| > the terminal accepts certain valid UTF-8 characters (typically from the ASCII subset) as output control characters. This is how you get things like programs that can output colored text. The terminal should not allow such a sequence to break it. Yes, being able to output colour is desirable, but it shouldn't come at the cost of breaking, and doesn't need to. (Whereas it is much less unreasonable for a terminal to break when it's sent invalid UTF-8). > This is a part of the fundamental design of how a terminal device is supposed to work: its input is defined to be a single stream of characters, and certain characters (or sequences of characters) represent control sequences that change the way other characters are output. "Design" and "supposed to" are overstating things.
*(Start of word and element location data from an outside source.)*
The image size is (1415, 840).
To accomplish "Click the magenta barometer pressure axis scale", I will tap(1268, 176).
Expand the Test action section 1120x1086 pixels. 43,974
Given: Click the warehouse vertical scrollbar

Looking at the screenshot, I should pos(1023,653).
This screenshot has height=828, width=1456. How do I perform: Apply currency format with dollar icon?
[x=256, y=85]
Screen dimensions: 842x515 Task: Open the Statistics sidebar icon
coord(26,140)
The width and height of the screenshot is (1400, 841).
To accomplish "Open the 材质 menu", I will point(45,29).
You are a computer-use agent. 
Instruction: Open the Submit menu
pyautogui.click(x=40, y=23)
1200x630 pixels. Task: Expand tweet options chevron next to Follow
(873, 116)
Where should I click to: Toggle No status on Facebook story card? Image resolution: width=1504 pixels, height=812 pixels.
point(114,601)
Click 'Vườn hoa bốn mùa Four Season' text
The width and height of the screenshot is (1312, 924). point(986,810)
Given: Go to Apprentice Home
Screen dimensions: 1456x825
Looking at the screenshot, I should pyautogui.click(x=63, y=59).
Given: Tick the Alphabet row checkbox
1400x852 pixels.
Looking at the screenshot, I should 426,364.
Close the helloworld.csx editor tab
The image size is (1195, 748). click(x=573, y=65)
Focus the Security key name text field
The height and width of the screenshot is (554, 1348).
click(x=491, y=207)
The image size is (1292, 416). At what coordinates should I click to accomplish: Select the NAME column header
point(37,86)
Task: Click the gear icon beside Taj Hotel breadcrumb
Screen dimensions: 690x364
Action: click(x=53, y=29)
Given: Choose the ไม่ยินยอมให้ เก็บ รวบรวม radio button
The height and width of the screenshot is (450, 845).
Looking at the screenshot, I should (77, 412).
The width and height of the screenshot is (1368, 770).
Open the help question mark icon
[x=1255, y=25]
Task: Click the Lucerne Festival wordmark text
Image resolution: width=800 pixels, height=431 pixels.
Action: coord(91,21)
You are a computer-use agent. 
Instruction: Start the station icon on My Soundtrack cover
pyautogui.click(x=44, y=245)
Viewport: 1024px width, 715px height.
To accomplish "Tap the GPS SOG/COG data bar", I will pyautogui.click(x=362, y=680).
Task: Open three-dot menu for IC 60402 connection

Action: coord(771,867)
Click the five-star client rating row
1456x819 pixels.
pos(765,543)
It's a behaviour that some terminals and some programs have accreted. > it is, by design, impossible to write a program that can print out any legal file name to a terminal without risking to put the terminal in a display state that the user doesn't expect I would not say by design, and I maintain that the terminal should handle it. |
The only problem is that it's not what the user wanted to happen. For a simple example, if a file name contains the control sequence for starting a block of red text, and you print that file name as is in a terminal, you'll, (1), see a truncated file name (that is, copying the text from terminal will not give you the actual file name, since the control characters will be entirely missing), and (2) all future text will be red.
The terminal has done nothing wrong in this case: it used its normal logic for turning text red. The file name is not in any way wrong - it's a completely valid Linux and ext4 file name. The program is not necessarily doing anything wrong - perhaps it was never designed to print to a terminal. But the overall interaction produces the wrong results.